雨中に咲いた桜
2018/04/06
カテゴリ:馬のはなし / Pacallaオリジナル
満開の桜の下で選ばれし少女達が競い合う桜花賞。ゲートオープンからゴールの瞬間、どの部分を切り取っても絵になるこのレースを”世界で一番美しい競馬”だと思っている。
いやいや、仏オークスの方が美しいよ。と、おフランスの競馬ファンは言うだろけど、人工の美はどう頑張っても自然の美に敵わない。競馬の主役は世界中どこでもサラブレッド、着飾ったマダムやマドモアゼルでは無いのだよ。
そんな美しい桜花賞には、雲ひとつ無い春の青空が必要不可欠だ。
普段は「神さん?そんなもんおらん。」と邪険に神さんを扱っている罰当たりな私だが、桜花賞の日だけは、どうにか晴天にしておくれ…と毎年祈っている。自分勝手もいいところである。
しかし。春の神さんの中には、花見が嫌いな神さんもいるらしい。
お前らは桜なんて関係あらへん。春になると酒呑んでアホみたいに騒いどるだけやないか!喧しいねん!
と怒り、乱暴に春雨を降らせる。そんなことあらへんわい!と、胸を張って言えない酒好きな自分が甚だ情けない…。
1997年。第57回桜花賞は、不運にもこの神さんが空の上にいた年だった。
間断なくシトシト降る雨は、桜の花弁を無慈悲に散らさせ、景色を灰色に暈かした。春霞と言えば風流かもしれないが、華やかさには欠ける。
生涯一度の花舞台がこの天気。人間なら空に向かって舌打ちの一つでもやるシーンだ。
この舞台に進んだ18頭の馬達の中に、そんな荒んだ者はいなかった。生態系の王だ!と威張り散らす人間なんかより、サラブレッド達の方がずっと健気で品がある。
一番人気に推されたのはダンシングブレーヴの娘、キョウエイマーチ。
与えられた枠は8枠18番。旧阪神競馬場のマイルは、スタートしてすぐにコーナーが現れる奇天烈なコースだった。
府中芝2000m、中山芝1600mと同じく、阪神マイルの大外枠も「レース前から死んだも同然」と囁かれる最悪の枠番だ。

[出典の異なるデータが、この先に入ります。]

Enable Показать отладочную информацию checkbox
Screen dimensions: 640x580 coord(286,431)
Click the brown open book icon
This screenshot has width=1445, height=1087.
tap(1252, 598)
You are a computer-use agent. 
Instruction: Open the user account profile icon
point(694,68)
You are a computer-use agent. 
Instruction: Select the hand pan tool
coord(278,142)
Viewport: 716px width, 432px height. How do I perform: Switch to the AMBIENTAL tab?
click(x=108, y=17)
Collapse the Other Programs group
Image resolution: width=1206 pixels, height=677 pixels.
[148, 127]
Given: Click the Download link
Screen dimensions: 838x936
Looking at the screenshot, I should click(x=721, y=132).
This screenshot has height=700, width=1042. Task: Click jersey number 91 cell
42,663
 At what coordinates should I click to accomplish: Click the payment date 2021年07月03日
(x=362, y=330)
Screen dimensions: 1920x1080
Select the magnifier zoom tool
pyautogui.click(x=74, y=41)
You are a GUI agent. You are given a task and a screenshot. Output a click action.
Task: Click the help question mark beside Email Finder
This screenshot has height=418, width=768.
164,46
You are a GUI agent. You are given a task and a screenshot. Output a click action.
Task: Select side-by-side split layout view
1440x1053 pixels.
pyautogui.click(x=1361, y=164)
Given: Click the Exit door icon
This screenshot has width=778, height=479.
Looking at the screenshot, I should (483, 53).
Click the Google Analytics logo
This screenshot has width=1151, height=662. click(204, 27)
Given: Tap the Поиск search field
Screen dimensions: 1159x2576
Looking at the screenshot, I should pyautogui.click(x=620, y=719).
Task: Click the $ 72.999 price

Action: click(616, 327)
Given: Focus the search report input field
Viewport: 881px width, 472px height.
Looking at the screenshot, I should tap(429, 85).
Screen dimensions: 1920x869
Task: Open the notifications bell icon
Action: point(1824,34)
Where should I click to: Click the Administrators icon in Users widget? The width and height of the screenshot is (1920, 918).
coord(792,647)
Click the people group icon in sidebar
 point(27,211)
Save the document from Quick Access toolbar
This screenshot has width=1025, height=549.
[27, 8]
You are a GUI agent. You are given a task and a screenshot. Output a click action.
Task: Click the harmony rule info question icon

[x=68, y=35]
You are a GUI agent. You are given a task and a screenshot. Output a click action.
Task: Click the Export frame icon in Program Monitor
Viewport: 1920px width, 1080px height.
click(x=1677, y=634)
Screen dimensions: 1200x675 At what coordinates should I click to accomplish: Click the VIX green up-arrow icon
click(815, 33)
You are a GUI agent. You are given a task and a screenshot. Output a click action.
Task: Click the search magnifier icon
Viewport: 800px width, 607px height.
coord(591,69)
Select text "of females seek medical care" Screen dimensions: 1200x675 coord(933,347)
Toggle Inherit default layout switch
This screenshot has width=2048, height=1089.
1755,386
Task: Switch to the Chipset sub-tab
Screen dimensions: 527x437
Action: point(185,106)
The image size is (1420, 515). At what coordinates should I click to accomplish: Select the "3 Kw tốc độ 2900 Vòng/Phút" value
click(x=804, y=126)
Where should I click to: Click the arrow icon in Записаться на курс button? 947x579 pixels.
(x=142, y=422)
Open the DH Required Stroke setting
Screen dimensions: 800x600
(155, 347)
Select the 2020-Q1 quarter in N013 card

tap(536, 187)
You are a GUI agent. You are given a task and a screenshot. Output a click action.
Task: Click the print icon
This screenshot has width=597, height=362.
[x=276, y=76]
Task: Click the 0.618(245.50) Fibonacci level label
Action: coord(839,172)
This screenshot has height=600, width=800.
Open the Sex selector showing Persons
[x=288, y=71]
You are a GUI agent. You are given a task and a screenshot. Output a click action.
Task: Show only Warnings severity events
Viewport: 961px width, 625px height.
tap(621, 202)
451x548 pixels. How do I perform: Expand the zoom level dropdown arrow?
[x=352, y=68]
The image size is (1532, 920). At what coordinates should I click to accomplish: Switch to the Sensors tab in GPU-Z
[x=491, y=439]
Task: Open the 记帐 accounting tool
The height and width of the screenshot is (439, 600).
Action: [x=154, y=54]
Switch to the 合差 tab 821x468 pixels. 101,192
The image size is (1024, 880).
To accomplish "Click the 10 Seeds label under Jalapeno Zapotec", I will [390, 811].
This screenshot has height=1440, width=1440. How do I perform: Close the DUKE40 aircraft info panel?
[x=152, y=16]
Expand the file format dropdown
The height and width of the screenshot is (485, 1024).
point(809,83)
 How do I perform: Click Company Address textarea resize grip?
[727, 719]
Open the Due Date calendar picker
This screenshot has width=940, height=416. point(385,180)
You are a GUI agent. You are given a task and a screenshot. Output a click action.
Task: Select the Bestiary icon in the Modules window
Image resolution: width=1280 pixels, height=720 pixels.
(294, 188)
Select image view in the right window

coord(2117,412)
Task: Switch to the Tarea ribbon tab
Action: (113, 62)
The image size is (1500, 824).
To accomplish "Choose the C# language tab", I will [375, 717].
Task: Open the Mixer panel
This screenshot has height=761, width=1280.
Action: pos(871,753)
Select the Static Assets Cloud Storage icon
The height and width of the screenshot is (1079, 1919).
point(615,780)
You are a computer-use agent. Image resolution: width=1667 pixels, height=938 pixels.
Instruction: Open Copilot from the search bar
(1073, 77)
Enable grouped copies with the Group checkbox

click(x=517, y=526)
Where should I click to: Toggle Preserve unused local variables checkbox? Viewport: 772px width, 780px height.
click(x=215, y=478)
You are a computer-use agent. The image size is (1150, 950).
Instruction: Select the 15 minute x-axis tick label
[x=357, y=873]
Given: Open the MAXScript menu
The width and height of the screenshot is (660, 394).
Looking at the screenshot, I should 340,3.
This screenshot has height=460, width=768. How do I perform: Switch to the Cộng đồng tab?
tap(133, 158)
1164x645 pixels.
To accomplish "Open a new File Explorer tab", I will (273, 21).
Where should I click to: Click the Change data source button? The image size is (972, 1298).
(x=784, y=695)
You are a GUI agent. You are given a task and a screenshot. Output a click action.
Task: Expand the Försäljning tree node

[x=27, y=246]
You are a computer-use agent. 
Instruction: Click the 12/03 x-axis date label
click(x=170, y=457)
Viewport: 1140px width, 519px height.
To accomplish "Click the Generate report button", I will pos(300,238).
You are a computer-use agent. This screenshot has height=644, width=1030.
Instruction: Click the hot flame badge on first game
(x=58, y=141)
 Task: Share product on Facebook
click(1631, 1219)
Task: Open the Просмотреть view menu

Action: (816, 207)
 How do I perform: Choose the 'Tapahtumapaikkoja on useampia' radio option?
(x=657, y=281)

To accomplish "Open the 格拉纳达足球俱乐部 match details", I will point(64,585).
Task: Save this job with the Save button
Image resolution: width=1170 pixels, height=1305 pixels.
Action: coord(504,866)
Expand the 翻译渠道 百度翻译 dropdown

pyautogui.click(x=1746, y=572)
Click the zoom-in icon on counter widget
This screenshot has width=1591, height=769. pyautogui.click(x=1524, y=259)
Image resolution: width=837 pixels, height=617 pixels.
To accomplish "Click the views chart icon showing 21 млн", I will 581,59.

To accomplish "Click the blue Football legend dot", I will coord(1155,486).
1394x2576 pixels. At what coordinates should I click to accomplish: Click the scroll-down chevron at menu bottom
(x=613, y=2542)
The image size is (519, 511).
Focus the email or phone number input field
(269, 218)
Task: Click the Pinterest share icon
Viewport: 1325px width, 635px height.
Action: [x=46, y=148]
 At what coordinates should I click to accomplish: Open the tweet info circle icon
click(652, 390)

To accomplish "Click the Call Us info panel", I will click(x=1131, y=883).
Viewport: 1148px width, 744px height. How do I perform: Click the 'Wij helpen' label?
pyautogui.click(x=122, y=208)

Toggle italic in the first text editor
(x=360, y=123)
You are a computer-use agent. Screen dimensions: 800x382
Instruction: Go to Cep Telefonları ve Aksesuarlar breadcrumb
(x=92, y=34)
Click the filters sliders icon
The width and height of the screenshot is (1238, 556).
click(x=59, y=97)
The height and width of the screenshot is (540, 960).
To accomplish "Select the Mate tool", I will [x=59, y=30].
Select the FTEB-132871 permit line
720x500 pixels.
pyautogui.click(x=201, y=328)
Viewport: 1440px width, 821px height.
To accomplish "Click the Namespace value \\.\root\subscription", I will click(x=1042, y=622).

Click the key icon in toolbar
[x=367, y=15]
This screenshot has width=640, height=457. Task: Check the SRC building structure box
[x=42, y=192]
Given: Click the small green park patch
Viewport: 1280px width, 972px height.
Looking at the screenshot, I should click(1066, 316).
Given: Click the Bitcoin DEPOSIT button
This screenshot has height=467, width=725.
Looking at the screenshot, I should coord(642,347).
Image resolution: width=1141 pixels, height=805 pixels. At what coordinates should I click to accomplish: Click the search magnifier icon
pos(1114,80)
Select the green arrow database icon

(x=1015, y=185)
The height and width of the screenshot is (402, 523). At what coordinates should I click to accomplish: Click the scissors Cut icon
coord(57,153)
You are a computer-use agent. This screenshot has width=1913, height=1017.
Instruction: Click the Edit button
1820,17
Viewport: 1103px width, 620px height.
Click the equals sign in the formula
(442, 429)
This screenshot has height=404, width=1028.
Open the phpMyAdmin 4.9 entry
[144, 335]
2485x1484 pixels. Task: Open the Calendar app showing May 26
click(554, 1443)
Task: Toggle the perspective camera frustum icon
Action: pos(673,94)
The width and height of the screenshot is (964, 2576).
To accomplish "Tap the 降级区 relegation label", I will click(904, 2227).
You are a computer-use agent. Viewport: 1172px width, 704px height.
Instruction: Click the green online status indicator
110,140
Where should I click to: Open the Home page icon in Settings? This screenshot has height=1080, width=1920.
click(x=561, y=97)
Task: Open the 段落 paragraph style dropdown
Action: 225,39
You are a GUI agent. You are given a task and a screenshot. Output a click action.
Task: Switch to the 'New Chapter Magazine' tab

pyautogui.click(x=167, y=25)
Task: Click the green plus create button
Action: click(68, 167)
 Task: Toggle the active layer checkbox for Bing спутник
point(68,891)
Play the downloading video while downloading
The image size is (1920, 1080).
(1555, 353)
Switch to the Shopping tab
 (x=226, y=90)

しかしマーチには牝馬らしからぬ卓越した筋肉から生成されるスピードがあった。馬との花見を敢行出来なかったファンは、不幸にもピンク色の枠に入ったマーチに桜を見せてくれと願った。
ゲートが開く。
好発を決めたのは絶好枠の1枠2番を引いたミニスカートと上村洋行。出脚快調、すぐさま逃げ態勢に入った。その外からマーチの進軍。少し早いよ。と合図する松永幹夫の手綱を引き千切らんばかりのスピードで、ミニスカートに迫った。
この2頭から3馬身ほど離れた後続は一団。この中にいた2歳女王、ライアンの娘メジロドーベルは、矢継ぎ早に迫り来る泥塊を浴びながら機を狙った。
3~4コーナ。依然、先行2騎は脚色が良い。そろそろ行くぞ。と、合図を出したのは吉田豊。エルプス以来となる、関東コンビの桜制覇を目指しドーベルと吉田は上がって行った。
マーチはギリギリまで引き付けた。来るなら来い。強気の姿勢を崩さず迎えた最後の直線。
ここまで一緒に頑張って来たミニスカートを一瞬で置き去りにし、一気にトップスピードへ加速。
本当に馬場は不良なのか?と疑ってしまうくらいマーチは速く、パワフルだった。
坂を一気に駆け上り、圧巻の勝利を飾った瞬間、ファンはそれまで雨に暈されていた桜にようやく出会えた。
あの雨の中、一心不乱にゴールを目指したキョウエイマーチ。
トレードマークの桜色のメンコには泥一つ付いていなかった。
私は、これほど美しい桜の花弁をまだ見たことがない。